I think that last sentence should say "whose rows correspond to character ranges that are explicitly mentioned in the *regex pattern*", rather than "in the input".
An example would be very helpful here. I had to read through this many times, until I understood it. I can easily come up with examples for character classes, but not for "high" character-ranges. The best I could come up with is to check if a characters belongs to some special group of unicode characters, like U&'[\+01D100-\+01D1FF]' to check for musical symbol characters.

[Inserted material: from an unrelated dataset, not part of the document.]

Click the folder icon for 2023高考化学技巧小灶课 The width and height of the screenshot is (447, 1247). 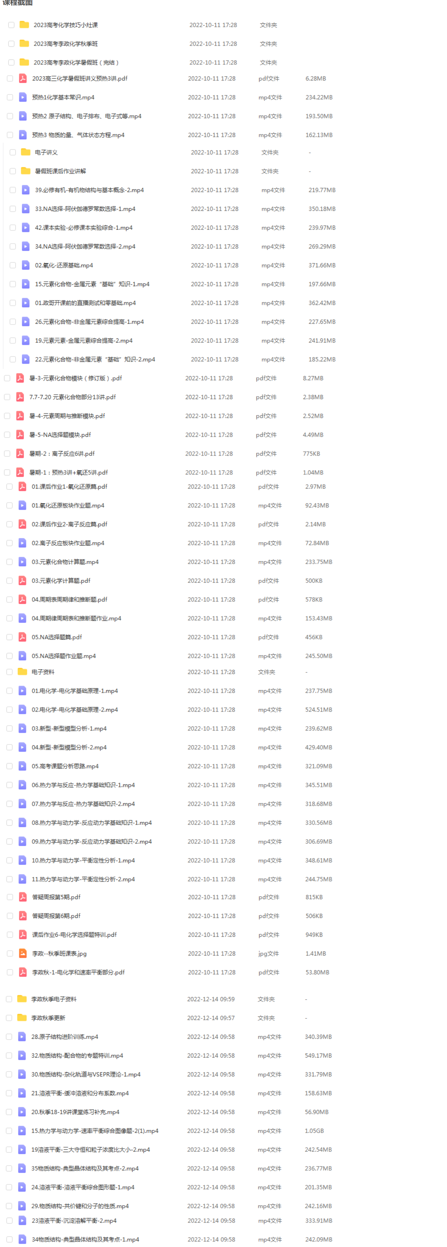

In practice, I guess you will only see single characters in the colormaprange array, although we must of course cope with ranges too.
+ /* this relies on WHITE being zero: */ + memset(cm->locolormap, WHITE, + (MAX_SIMPLE_CHR - CHR_MIN + 1) * sizeof(color)); + + memset(cm->classbits, 0, sizeof(cm->classbits)); + cm->numcmranges = 0; + cm->cmranges = NULL; + cm->maxarrayrows = 4; /* arbitrary initial allocation */ + cm->hiarrayrows = 1; + cm->hiarraycols = 1; + cm->hicolormap = (color *) MALLOC(cm->maxarrayrows * sizeof(color)); + if (cm->hicolormap == NULL) + { + CERR(REG_ESPACE); + return; + } + /* initialize the "all other characters" row to WHITE */ + cm->hicolormap[0] = WHITE;
Is the comment correct? I don't see why this wouldn't work with "WHITE != 0".
! /* Duplicate existing columns to the right, and increase ref counts */ ! /* Must work downwards in the array because we realloc'd in place */ ! for (r = cm->hiarrayrows - 1; r >= 0; r--) ! { ! color *oldrowptr = &newarray[r * cm->hiarraycols]; ! color *newrowptr = &newarray[r * cm->hiarraycols * 2]; ! color *newrowptr2 = newrowptr + cm->hiarraycols; ! for (c = 0; c < cm->hiarraycols; c++) ! { ! color co = oldrowptr[c]; ! ! newrowptr[c] = newrowptr2[c] = co; ! cm->cd[co].nuchrs++; ! } ! }
Perhaps "backwards" would be clearer than "downwards"? At least in my mental model, index 0 is the top row of an array, so "downwards" means 0, 1, 2. I guess you meant downwards numerically, rather than visually, but it took me a moment to process that.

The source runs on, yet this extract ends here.